_Exercise_. Output exactly the lines below, starting with the line that has "Cursos para Empresas (1119, 77)" and going on through the line that has "Inteligencia artificial y", both included, and no other lines.

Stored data
########

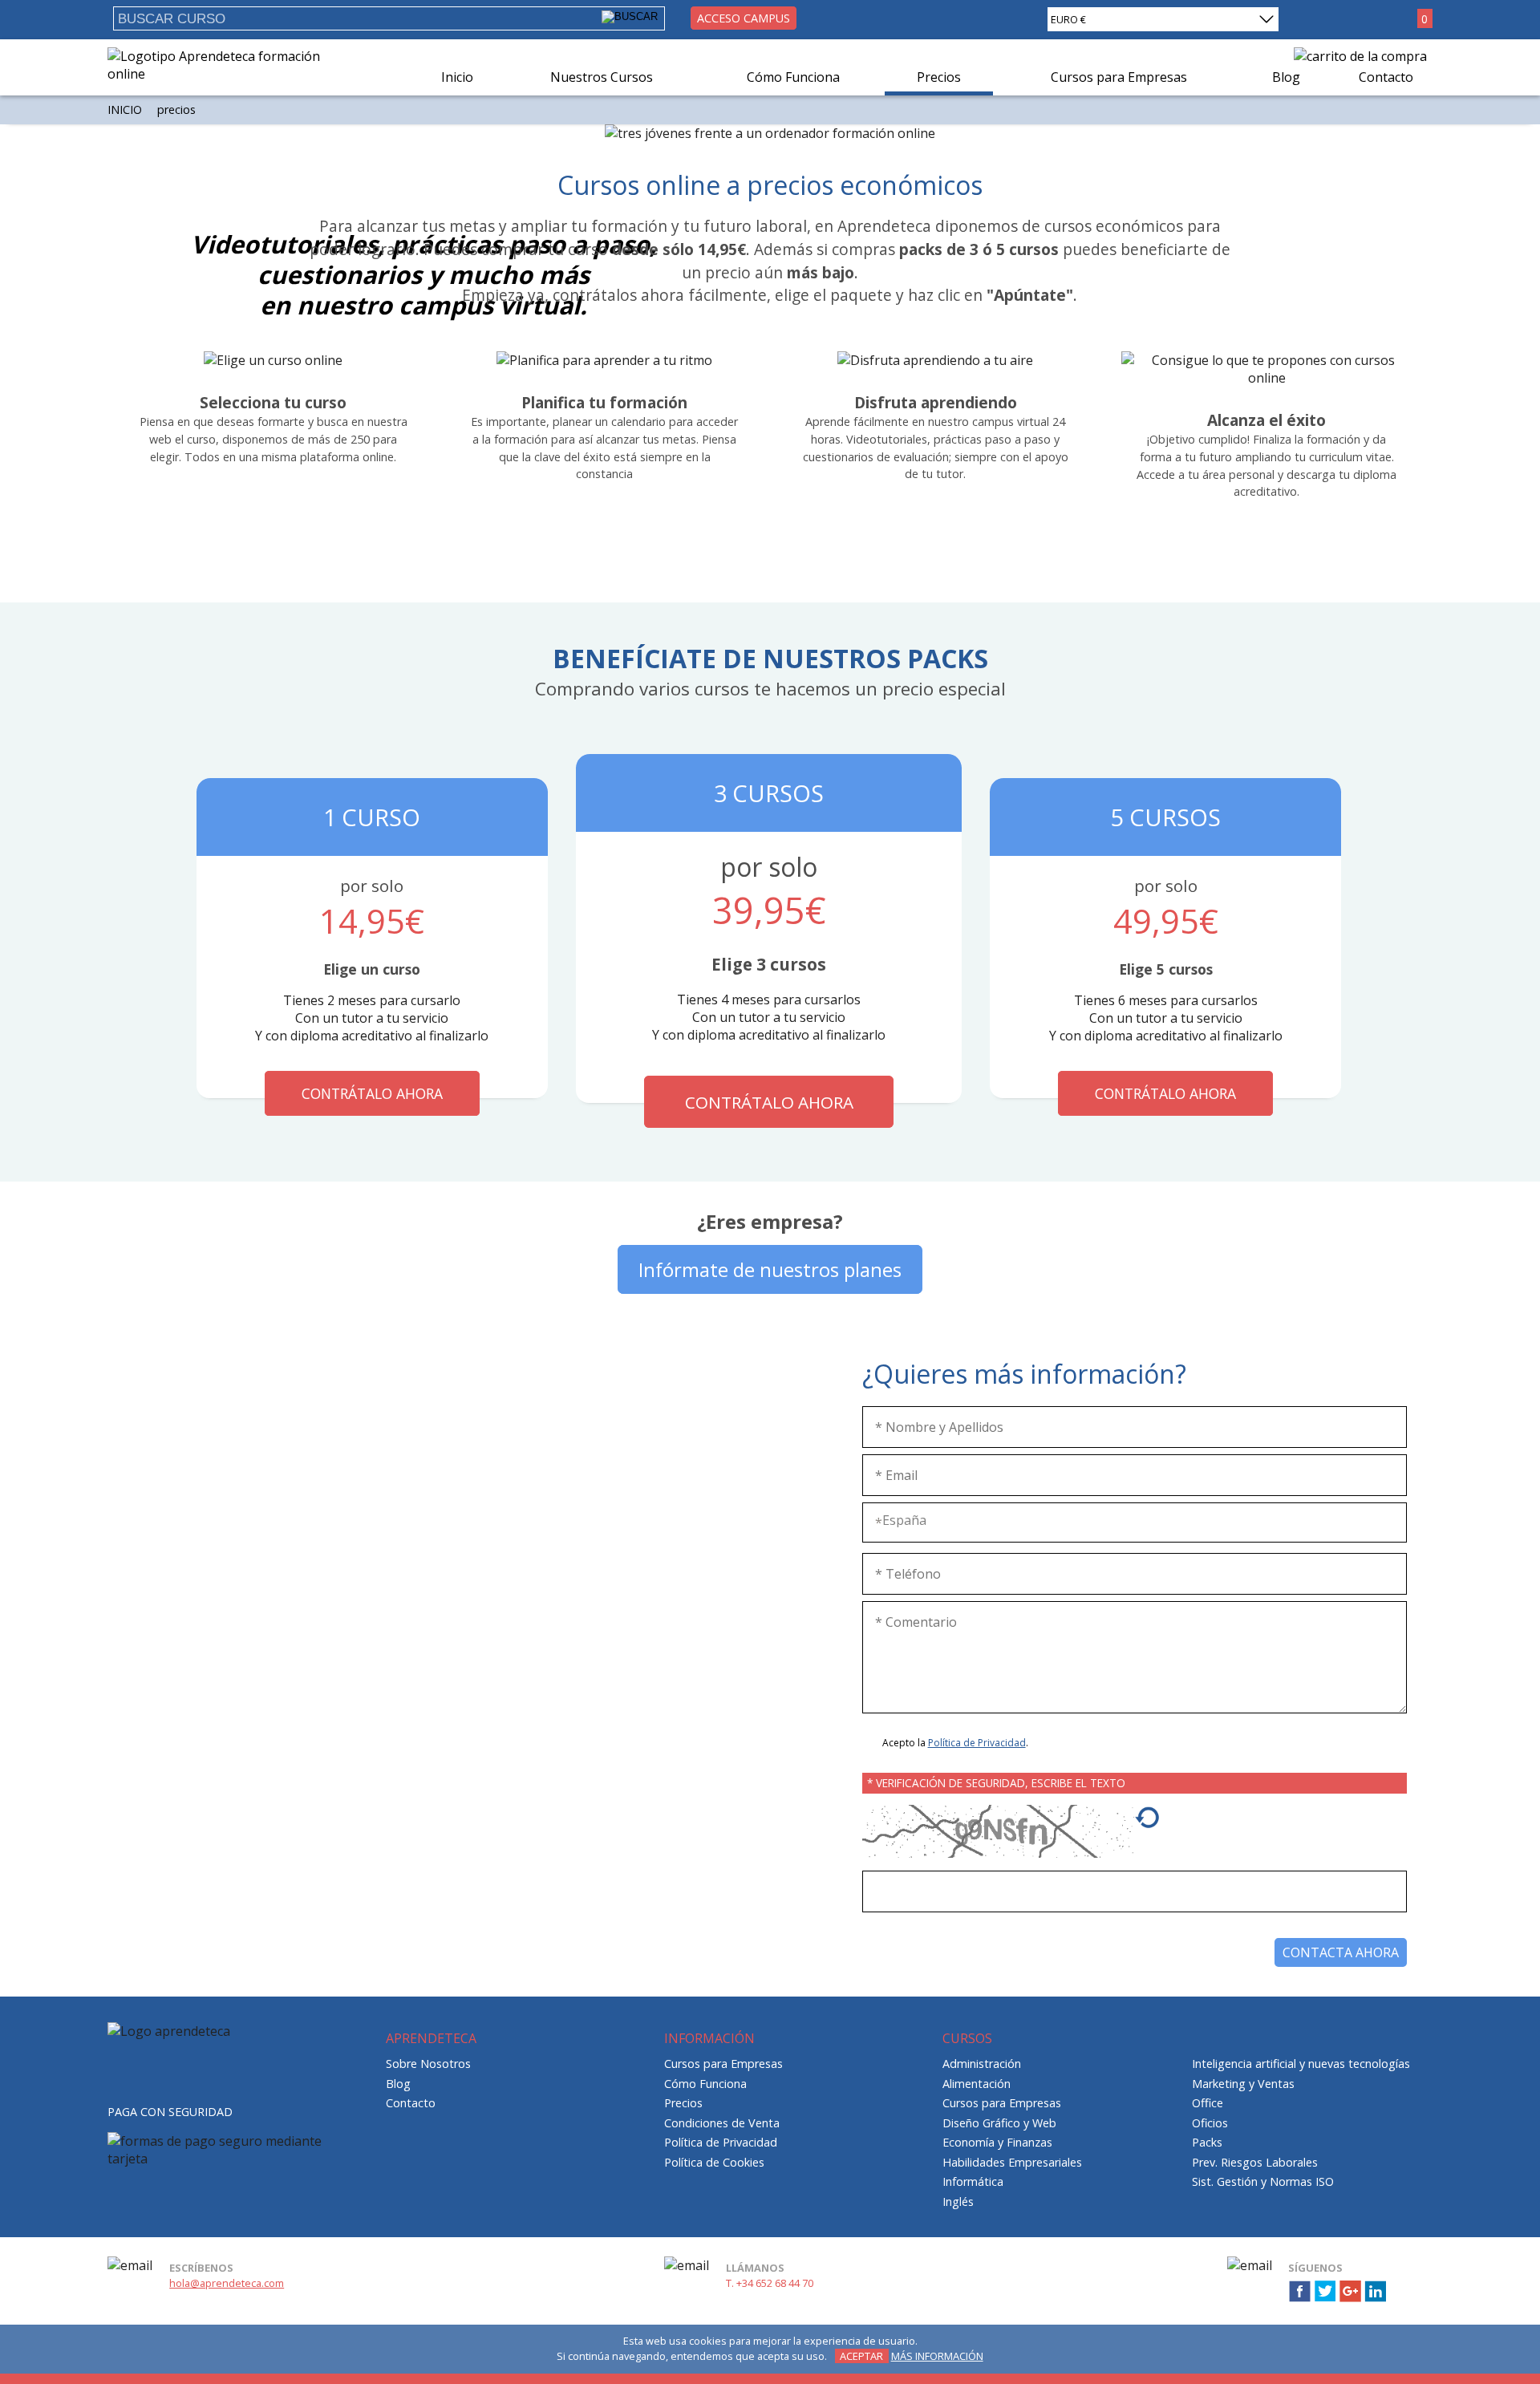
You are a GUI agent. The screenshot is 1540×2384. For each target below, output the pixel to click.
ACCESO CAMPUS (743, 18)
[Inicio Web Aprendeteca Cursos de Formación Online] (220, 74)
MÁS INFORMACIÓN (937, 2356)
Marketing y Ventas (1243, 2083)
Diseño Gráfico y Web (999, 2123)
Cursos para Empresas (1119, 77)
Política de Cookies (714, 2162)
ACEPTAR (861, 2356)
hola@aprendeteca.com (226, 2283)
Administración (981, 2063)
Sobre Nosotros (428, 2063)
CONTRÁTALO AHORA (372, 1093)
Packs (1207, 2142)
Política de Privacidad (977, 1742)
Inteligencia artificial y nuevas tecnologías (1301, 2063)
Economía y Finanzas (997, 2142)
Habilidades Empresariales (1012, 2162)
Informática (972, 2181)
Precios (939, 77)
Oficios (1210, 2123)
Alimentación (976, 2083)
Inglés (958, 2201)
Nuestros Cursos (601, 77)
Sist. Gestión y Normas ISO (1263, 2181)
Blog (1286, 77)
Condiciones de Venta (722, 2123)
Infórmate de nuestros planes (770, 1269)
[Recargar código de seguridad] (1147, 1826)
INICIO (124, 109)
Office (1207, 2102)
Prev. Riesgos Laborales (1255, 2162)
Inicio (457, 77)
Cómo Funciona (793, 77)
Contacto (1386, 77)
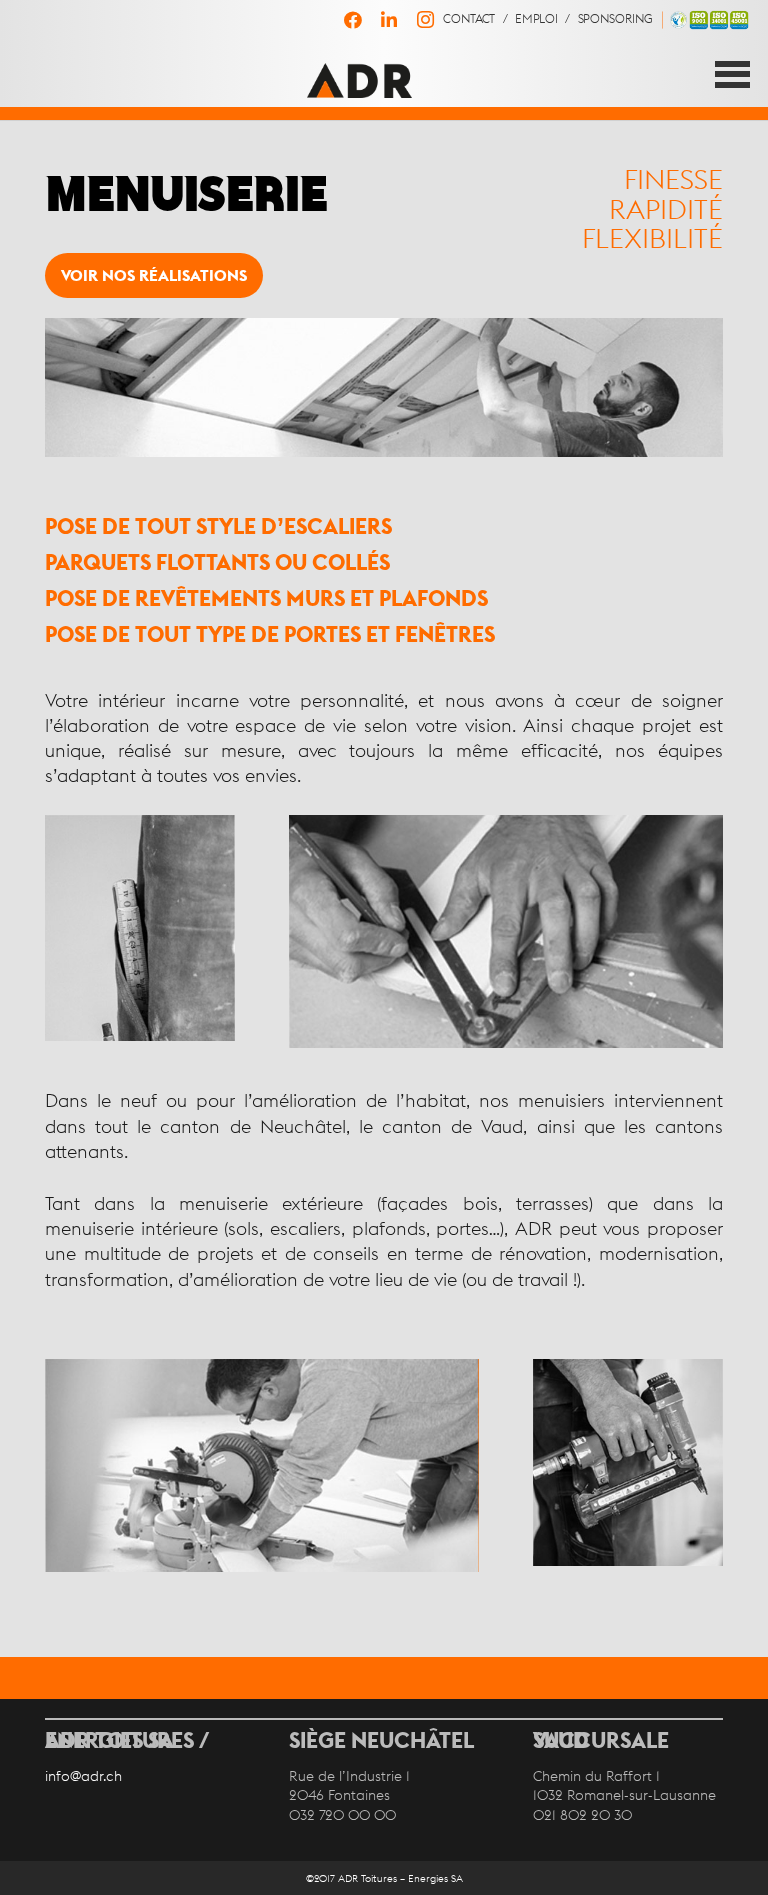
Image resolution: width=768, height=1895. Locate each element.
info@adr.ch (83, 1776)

########

_Solution for this task_.
Cursos para Empresas (1119, 77)
Política de Cookies (714, 2162)
ACEPTAR (861, 2356)
hola@aprendeteca.com (226, 2283)
Administración (981, 2063)
Sobre Nosotros (428, 2063)
CONTRÁTALO AHORA (372, 1093)
Packs (1207, 2142)
Política de Privacidad (977, 1742)
Inteligencia artificial y nuevas tecnologías (1301, 2063)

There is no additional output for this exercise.